Tuesday, November 25, 2008

Negative Effects of Online Research?


A new study by Professor James Evans of the University of Chicago suggests that the growth in online research has had a "narrowing" effect on scholarship. An abstract of the study, which appears in the July 18, 2008 issue of Science is here. A recent article in the Boston Globe describes Professor Evans's methodology. He

analyzed a database of 34 million articles in the sciences, social sciences, and humanities, and determined that as more journal issues came online, new papers referenced a relatively smaller pool of articles, which tended to be recent, at the expense of older and more obscure work. Overall ... published research has expanded, due to a proliferation of journals, authors, and conferences. But the paper ... concludes that the Intenet's influence is to tighten consensus, posing the risk that good ideas may be ignored and lost - the opposite of the Internet's promise.
While the Globe article highlights the benefits to be gained from the "old-fashioned style of browsing," which may "lead to serendipitous insights," it also discusses the "vigorous debate over the Internet's effects" and the controversy that Evans has sparked. An upcoming paper will challenge some of Evan's conclusions; Evans plans to rebut the paper. In addition, Carol Tenopir, a well-known librarian and educator at the University of Tennessee at Knoxville, says that "her surveys of reading patterns show the reverse of a narrowing effect. 'Electronic journals ... have broadened reading ...'" However, Tenopir concedes that she has not studied citations as Evans did. Research from other disciplines tends to corroborate Evans's conclusions. A recent article by Professor Anita Elberse of the Harvard Business School, discussing home video sales, demonstrated that although the Internet expands the scope of available titles, it also tends to concentrate users' focus on a relatively small number of best sellers.

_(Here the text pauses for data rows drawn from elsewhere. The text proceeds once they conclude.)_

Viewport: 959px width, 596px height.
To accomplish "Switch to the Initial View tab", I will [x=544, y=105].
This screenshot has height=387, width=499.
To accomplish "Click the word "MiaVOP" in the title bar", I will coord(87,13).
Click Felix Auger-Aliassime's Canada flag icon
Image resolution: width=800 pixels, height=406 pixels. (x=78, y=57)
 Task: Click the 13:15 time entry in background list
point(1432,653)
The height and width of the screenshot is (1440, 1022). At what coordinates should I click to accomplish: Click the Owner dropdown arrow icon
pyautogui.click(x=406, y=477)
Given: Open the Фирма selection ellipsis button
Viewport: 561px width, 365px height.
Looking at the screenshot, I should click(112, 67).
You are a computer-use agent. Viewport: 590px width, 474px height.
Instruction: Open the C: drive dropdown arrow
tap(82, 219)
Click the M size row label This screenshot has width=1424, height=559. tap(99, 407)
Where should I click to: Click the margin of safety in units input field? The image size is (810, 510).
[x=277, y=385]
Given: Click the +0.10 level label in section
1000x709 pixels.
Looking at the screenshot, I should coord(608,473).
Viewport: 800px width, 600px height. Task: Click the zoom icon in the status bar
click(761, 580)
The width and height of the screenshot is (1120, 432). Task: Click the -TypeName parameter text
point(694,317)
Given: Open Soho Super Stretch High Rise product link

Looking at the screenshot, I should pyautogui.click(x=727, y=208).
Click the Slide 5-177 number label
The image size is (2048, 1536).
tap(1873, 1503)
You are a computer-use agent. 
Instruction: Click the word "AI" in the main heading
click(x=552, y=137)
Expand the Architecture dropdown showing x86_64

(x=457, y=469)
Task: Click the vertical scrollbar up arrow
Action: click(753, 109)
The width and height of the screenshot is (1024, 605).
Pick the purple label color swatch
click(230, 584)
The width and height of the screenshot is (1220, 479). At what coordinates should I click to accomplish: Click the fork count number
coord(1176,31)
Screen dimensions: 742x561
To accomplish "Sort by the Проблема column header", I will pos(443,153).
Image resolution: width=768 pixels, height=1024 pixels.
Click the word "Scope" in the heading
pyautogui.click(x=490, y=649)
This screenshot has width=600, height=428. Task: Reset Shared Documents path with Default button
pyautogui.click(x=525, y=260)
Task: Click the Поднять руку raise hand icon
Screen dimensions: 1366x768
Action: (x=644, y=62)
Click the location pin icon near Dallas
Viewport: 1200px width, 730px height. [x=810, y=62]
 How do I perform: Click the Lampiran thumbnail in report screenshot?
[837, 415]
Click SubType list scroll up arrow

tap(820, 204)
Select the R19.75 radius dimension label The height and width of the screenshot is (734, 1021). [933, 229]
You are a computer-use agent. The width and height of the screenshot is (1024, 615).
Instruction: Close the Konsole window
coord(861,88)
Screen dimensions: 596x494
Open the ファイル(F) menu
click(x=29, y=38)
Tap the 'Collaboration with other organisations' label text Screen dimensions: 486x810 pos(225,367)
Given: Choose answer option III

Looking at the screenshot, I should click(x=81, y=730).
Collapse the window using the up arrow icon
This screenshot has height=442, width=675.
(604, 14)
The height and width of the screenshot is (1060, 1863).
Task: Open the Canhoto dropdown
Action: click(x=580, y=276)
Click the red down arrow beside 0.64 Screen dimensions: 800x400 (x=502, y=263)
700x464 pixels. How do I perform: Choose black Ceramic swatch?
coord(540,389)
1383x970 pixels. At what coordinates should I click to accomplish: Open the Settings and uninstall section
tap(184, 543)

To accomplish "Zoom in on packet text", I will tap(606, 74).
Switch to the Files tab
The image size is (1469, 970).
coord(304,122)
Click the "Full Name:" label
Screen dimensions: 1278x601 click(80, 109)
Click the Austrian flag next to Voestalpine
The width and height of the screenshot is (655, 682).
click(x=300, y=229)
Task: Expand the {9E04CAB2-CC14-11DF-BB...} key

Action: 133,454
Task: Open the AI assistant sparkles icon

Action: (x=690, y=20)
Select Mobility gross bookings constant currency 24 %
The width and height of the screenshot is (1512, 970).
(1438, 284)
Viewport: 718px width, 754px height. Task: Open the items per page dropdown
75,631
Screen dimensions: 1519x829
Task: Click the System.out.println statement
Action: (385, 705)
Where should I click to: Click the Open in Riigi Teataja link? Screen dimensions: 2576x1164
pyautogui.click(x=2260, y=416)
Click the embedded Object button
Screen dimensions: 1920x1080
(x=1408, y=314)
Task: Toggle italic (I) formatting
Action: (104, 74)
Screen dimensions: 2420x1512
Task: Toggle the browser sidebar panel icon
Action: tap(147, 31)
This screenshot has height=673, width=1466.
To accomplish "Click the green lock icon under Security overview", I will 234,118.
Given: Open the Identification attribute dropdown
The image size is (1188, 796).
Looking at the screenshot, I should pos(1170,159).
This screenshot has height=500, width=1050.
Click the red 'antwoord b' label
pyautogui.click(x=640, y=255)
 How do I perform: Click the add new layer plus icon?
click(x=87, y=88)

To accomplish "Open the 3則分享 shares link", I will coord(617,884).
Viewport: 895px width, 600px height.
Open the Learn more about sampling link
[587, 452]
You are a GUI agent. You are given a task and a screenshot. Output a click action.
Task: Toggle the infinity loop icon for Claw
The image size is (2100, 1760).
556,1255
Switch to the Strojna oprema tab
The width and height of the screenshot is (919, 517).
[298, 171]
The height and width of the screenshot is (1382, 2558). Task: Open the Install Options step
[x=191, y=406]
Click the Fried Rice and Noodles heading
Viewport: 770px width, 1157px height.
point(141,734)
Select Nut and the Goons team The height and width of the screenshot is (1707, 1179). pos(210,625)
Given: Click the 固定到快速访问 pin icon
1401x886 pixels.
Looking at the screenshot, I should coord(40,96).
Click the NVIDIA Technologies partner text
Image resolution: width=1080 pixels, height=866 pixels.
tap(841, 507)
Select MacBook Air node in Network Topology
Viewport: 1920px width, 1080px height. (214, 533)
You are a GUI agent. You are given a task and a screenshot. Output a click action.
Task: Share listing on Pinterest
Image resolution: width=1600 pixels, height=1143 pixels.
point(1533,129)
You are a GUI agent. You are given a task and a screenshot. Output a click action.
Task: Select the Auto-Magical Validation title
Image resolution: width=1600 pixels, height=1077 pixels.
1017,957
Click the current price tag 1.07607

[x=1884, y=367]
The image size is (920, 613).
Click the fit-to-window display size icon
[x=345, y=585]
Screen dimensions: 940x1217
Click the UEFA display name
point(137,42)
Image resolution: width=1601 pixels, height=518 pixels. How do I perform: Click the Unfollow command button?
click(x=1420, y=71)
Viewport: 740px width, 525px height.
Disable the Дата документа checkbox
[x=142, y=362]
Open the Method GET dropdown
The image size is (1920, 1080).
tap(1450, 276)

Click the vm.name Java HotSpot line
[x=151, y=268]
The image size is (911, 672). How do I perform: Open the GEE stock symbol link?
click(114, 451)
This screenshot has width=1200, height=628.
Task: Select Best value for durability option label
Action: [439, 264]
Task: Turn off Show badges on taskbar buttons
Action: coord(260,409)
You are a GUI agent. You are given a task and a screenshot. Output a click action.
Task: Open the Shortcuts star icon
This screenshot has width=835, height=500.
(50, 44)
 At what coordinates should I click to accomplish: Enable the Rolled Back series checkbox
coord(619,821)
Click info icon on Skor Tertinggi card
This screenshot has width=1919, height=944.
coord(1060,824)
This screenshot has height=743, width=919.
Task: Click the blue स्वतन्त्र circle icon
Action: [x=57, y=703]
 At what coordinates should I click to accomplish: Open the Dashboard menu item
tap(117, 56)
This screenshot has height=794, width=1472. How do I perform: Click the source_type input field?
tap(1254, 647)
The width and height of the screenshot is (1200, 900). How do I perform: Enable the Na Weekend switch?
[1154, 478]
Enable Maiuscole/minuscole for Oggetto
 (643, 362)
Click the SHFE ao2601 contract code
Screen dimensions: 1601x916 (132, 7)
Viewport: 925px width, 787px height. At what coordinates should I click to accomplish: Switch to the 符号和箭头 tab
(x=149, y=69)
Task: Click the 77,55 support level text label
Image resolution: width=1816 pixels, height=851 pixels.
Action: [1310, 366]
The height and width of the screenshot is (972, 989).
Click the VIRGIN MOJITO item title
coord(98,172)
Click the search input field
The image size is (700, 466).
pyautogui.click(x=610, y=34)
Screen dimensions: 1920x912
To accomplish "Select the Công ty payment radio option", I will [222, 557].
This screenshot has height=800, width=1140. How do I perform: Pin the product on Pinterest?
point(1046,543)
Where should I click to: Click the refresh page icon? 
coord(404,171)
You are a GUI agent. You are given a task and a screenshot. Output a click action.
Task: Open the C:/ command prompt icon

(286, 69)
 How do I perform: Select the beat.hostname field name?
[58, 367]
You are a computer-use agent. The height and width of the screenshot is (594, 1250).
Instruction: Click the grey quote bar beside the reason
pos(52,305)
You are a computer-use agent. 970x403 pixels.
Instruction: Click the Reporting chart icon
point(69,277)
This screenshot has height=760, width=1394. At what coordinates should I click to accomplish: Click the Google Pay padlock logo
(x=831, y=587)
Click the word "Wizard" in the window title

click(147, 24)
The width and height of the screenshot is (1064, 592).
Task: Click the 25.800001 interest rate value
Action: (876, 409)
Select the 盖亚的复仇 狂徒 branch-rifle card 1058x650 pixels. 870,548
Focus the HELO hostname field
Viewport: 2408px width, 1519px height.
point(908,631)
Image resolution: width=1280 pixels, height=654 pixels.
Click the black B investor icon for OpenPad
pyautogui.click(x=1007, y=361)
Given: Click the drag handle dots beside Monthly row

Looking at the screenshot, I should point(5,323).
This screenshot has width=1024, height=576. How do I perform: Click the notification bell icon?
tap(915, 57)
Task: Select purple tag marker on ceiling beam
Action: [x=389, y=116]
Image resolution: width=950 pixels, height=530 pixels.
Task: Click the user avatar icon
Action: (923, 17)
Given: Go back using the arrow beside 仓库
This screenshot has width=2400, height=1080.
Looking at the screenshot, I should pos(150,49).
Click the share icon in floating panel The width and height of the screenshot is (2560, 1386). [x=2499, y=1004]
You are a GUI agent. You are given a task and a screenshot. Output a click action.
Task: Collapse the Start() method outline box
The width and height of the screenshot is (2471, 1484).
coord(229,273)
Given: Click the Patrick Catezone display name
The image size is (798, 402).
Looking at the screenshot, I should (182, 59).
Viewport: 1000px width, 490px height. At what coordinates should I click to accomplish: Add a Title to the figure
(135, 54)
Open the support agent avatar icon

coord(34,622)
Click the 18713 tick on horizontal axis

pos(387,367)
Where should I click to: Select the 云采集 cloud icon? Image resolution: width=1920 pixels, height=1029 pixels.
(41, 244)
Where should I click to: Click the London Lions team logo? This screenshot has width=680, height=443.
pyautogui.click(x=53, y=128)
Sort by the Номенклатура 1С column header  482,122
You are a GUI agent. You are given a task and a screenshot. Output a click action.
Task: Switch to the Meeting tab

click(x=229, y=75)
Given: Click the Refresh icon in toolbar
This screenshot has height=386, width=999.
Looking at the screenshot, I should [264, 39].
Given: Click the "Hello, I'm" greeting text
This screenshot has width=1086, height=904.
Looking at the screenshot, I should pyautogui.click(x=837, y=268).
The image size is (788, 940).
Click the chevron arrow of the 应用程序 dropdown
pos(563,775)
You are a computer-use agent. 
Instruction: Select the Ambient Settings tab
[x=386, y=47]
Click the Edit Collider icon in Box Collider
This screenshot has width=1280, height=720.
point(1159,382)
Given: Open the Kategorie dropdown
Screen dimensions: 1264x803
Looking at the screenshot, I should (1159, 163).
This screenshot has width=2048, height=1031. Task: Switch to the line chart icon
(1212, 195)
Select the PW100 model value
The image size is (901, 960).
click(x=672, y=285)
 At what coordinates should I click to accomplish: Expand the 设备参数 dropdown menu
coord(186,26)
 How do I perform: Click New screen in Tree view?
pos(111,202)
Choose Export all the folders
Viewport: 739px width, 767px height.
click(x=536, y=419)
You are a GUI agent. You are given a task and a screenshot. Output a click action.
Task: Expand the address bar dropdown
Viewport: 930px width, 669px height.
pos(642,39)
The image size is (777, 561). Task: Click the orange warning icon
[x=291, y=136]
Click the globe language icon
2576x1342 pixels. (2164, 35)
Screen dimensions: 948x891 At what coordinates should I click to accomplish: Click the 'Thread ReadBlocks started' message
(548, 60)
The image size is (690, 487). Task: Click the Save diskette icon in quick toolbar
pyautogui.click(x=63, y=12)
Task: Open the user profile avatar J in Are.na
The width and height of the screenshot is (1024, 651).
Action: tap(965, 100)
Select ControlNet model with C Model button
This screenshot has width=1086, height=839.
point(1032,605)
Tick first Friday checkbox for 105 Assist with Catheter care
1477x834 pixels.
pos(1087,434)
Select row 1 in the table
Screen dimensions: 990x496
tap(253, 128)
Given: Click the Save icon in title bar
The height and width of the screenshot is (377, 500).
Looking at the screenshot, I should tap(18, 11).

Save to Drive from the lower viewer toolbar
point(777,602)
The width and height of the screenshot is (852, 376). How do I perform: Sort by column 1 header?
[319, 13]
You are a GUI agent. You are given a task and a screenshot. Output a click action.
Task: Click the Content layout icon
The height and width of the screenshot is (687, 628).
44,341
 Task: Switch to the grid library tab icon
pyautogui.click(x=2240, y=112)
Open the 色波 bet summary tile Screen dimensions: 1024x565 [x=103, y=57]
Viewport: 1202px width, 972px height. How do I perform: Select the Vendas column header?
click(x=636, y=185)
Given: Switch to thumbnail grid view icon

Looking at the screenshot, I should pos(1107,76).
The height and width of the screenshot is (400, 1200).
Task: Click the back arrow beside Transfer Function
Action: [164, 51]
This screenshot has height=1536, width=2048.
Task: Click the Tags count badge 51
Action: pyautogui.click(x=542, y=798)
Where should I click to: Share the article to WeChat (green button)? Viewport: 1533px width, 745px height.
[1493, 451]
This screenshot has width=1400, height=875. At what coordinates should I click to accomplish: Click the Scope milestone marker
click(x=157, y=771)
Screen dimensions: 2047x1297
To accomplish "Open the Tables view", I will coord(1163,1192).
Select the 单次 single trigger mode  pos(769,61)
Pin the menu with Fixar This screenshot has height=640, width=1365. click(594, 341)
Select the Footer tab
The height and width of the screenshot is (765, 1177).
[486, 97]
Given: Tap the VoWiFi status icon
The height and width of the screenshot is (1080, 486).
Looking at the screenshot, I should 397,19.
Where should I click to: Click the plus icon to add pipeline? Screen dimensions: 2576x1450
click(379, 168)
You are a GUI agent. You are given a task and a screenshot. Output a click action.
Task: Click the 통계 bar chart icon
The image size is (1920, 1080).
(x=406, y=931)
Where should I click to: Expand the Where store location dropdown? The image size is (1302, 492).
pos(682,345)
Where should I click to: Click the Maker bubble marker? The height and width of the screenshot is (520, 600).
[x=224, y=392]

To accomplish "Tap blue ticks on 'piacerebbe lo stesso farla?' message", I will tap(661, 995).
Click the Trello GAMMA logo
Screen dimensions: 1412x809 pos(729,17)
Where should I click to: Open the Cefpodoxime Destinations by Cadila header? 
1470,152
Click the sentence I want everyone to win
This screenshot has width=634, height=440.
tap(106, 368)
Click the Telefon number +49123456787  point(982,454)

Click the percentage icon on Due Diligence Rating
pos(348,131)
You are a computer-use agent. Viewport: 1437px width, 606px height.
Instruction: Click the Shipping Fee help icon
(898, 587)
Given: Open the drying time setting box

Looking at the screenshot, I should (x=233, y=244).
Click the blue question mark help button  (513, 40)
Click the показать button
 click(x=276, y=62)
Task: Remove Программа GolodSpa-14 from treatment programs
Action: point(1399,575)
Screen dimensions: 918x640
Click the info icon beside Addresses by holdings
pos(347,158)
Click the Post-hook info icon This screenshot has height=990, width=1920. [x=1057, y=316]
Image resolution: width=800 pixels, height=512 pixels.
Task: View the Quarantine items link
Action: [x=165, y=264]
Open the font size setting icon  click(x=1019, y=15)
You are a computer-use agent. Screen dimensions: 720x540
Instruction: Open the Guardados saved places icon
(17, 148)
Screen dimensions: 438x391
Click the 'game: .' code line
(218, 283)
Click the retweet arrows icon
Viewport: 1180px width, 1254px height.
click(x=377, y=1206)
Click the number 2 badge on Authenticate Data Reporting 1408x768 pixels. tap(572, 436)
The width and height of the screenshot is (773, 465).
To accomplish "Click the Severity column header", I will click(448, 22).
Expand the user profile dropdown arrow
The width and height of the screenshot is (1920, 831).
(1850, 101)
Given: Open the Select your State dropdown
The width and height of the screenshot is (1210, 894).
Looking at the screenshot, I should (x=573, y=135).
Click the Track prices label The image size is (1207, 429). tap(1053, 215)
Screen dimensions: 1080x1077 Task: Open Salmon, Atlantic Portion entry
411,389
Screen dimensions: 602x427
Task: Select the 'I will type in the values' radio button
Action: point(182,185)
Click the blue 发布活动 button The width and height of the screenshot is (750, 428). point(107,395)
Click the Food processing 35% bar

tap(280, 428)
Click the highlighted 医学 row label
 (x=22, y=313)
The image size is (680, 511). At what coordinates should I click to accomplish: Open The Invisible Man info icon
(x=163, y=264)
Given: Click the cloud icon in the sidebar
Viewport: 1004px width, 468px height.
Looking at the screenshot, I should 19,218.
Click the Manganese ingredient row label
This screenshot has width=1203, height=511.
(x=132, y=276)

Other scholars fear that "online winnowing" might "'make[] academic research a popularity contest.'" Another concern is broader--the loss of the context provided by print resources. Context is not easily duplicated in the online world where users "follow hyperlink to hyperlink, in a journey that resembles 'a plunge down a rabbit hole,'" according to Professor Robert Berring of the University of California at Berkeley, and one of the foremost experts on legal information. According to Professor Berring, "'If you get to an index, a table of contents, you see the environment that surrounds it. In the culture of paper, a lot of these signals are important.'"

This is an important topic, and I intend to share the Globe article with the students in my Advanced Legal Research class. It discusses in a compelling way a number of the issues I have raised during the course of the semester.

3 comments:

Betsy McKenzie said...

When I read this article in the Globe, I was thrilled to see them mentioning Bob Berring. It was an interesting article that definitely makes me want to get the original papers.

Betsy McKenzie said...

By the way, I love your image of the rabbit hole!

Marie S. Newman said...

Thanks! I love the image too, and spent a little time trying to find the right one.